Locate every line in the material below that contains the word "should", and copy each of those lines.
··········
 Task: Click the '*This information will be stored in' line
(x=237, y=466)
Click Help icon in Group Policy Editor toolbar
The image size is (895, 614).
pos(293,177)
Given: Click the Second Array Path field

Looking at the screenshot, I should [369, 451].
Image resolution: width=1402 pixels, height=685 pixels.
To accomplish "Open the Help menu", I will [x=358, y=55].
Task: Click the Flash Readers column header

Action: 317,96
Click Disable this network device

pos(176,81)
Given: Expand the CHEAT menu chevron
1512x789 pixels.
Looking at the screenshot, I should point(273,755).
··········
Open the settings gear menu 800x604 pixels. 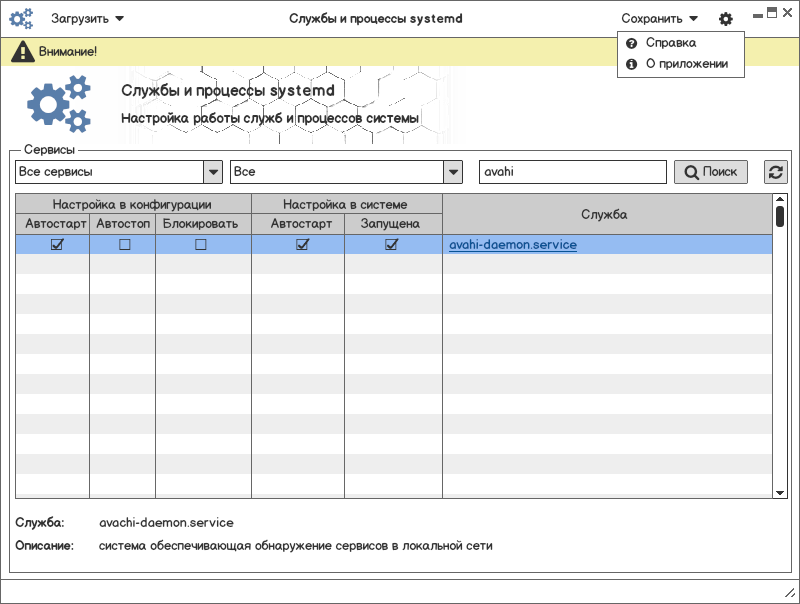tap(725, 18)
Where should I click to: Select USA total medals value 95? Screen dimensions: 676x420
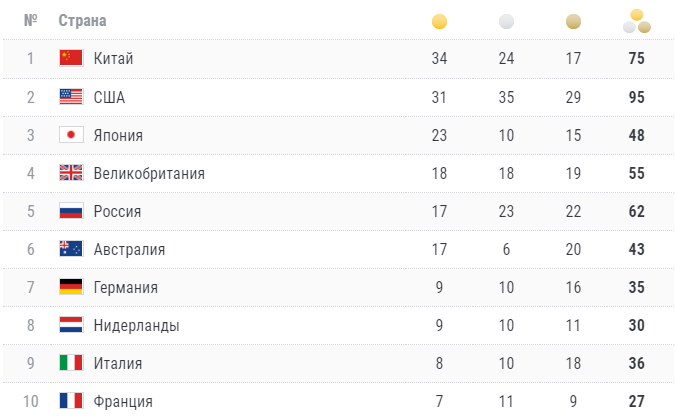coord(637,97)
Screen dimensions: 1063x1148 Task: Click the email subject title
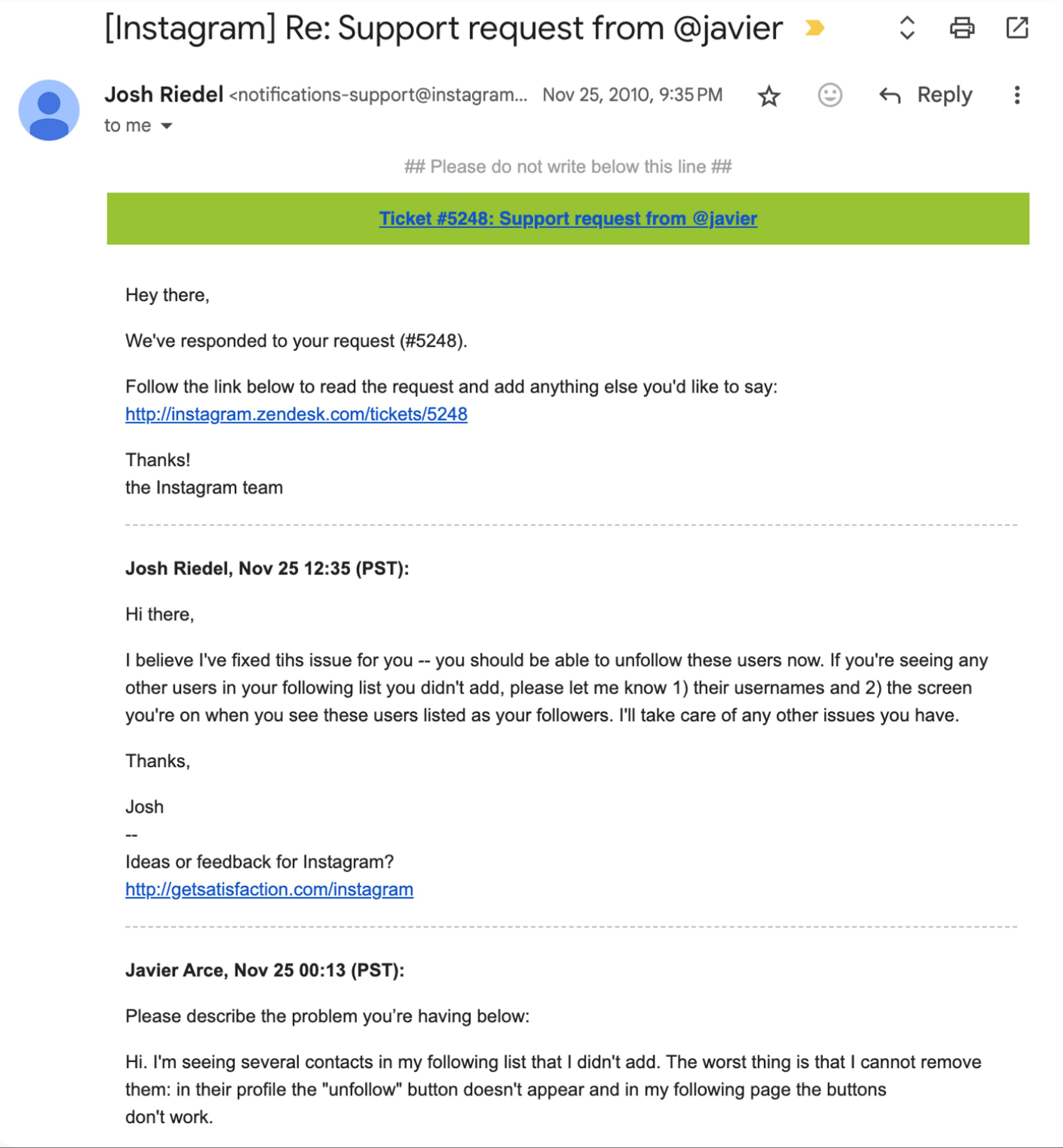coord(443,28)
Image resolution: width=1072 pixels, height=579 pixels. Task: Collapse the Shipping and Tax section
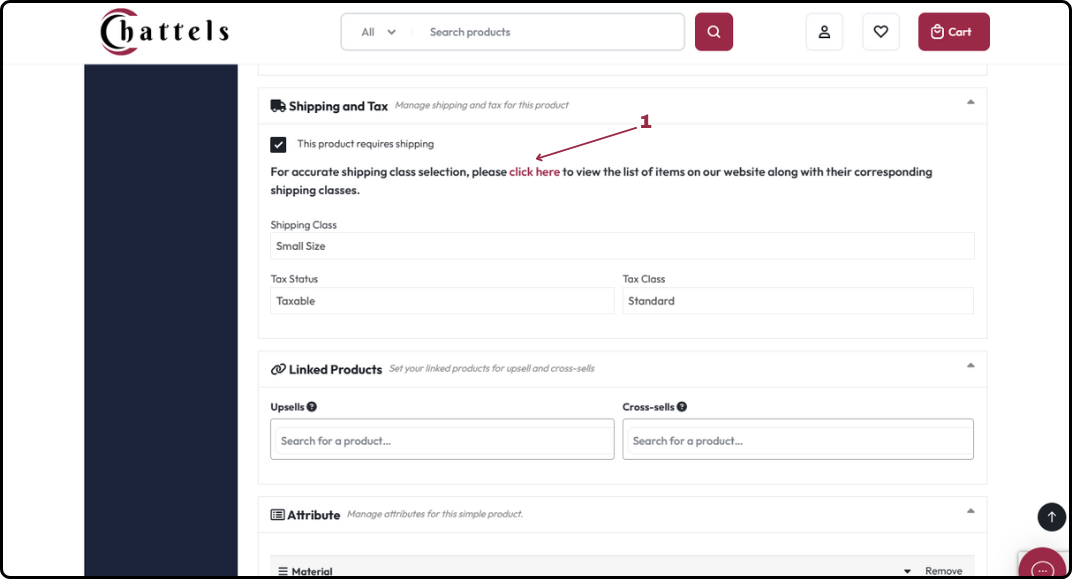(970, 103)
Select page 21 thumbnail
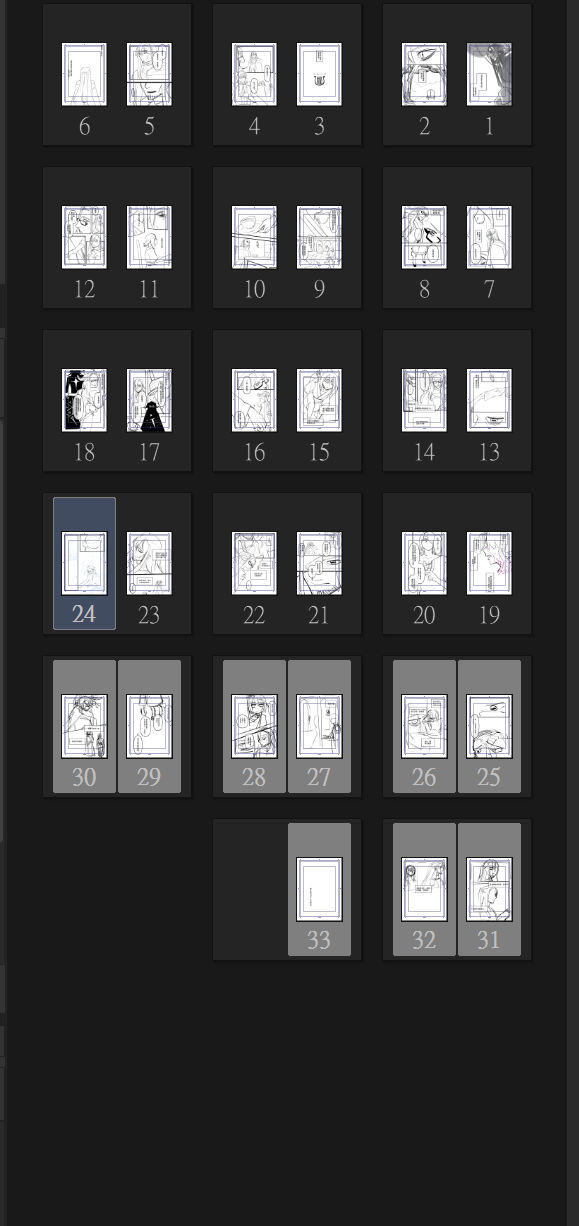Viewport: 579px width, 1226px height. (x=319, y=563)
··········
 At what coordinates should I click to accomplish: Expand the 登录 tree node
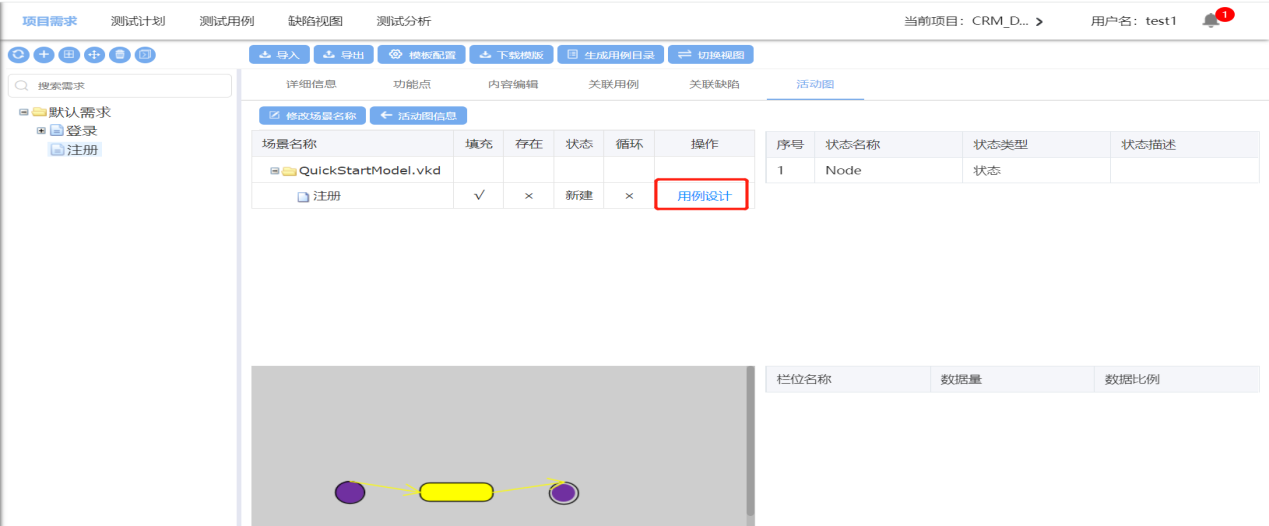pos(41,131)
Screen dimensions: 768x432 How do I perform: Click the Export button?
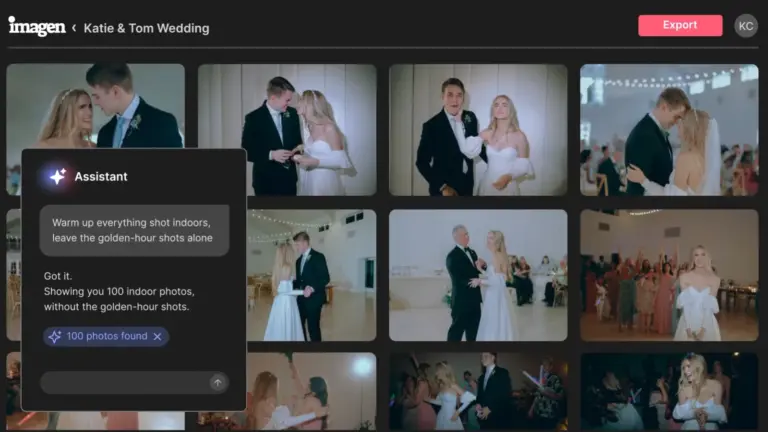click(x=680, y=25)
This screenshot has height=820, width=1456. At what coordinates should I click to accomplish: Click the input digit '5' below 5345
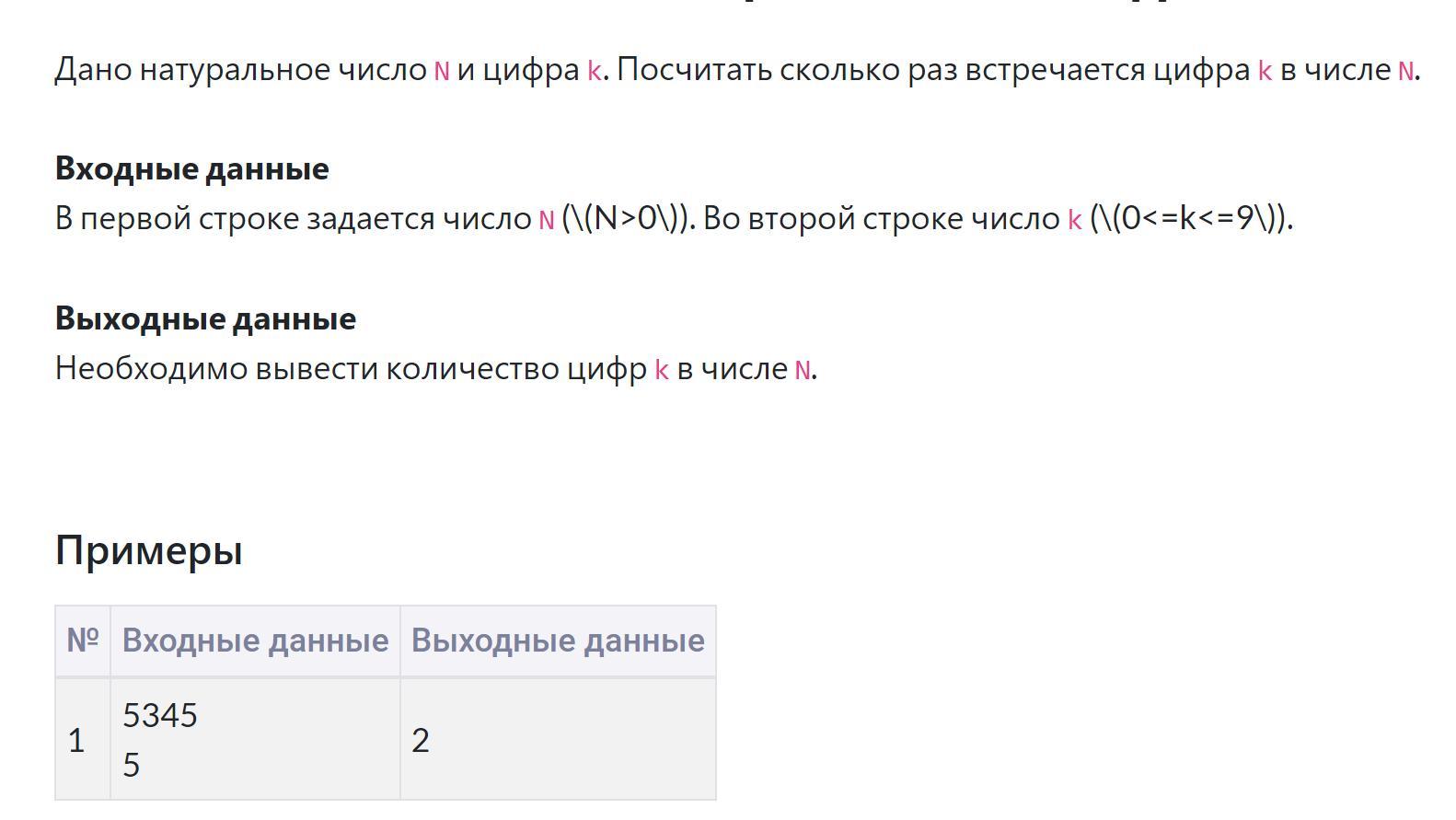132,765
··········
* RESPONSE TO THE EXERCISE
Looking at the screenshot, I should [369, 451].
Looking at the screenshot, I should point(273,755).
Where should I click to: Select USA total medals value 95? Screen dimensions: 676x420
 At what coordinates should I click to accomplish: Expand the 登录 tree node
This screenshot has height=820, width=1456. At what coordinates should I click to accomplish: Click the input digit '5' below 5345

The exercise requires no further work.